Re: symlinks, lstat, relative/absolute combos
Re: symlinks, lstat, relative/absolute combos
- Subject: Re: symlinks, lstat, relative/absolute combos
- From: Steven Abner <email@hidden>
- Date: Tue, 22 Mar 2011 19:17:16 -0400
On Mar 22, 2011, at 3:02 PM, Tilghman Lesher wrote:
> On Tuesday 22 March 2011 13:25:40 Steven Abner wrote:
>> On Mar 22, 2011, at 2:18 PM, Tilghman Lesher wrote:
>>> On Tuesday 22 March 2011 13:03:15 James Peach wrote:
>>>> On 22 March 2011 06:08, Steven Abner <email@hidden> wrote:
>>>>> Hi ,
>>>>>
>>>>> I was working on Mac symlinks(unix style) and encountered things I
>>>>>
>>>>> couldn't find information on through web searches.
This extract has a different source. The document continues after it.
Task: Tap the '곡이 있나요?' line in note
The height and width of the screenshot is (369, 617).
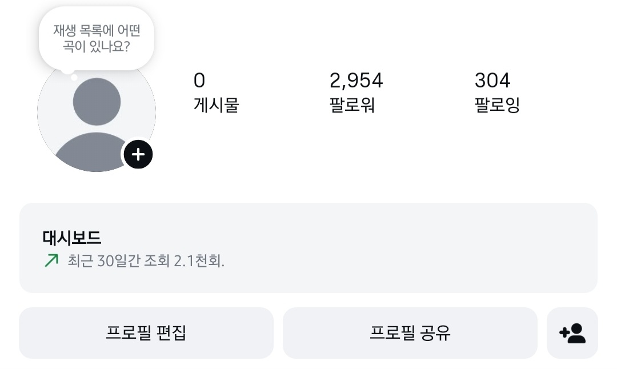Action: (x=97, y=46)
I was thinking
>>>>> these are Mac specific flags and meanings, so with that intro: when
>>>>> you lstat() a symlink, lstat states that st_size will be the size of
>>>>> the pathname for the link, what does it mean when it is a link with
>>>>> st_size = 0, yet it does have a link?
>>>>
>>>> I believe that the st_size of a symlink is a filesystem
>>>> implementation detail. You should not rely on it for anything
>>>> serious.
>>>
>>> That may be, but it's still in POSIX:
>>> http://pubs.opengroup.org/onlinepubs/009695399/functions/lstat.html
>>>
>>> I just verified on my own system that it is working correctly for an
>>> HFS+ filesystem. The OP may wish to verify his own code is working
>>> correctly by comparing his output to that of 'stat -x {file}'
>>
>> I had only found one instance so far where the Mac returned st_size = 0.
>> I didn't wish to assume anything! The case was in testing "/dev/stdin"
>> which has relative link to "fd/0".
>
> Yep, probably need to report that to the Darwin team as a bug. Just
> verified that it reports correctly on both FreeBSD and Linux. If you don't,
> I will, but the report needs to be clear that the determining specification
> is POSIX, and this is needed for POSIX compliance.
Could you please report. I had hard time writing to you all for fear of head bitten off.
And if you could there are a couple of broken links, "/Developer/SDKs/MacOSX10.6.sdk/usr/lib/libLTO.dylib", "/Developer/SDKs/MacOSX10.6.sdk/usr/lib/python2.5" and "/Developer/SDKs/MacOSX10.6.sdk/usr/lib/python2.6"
Thanks loads, I now know its not mac specific flag, just wish the "//////" wasn't a standard.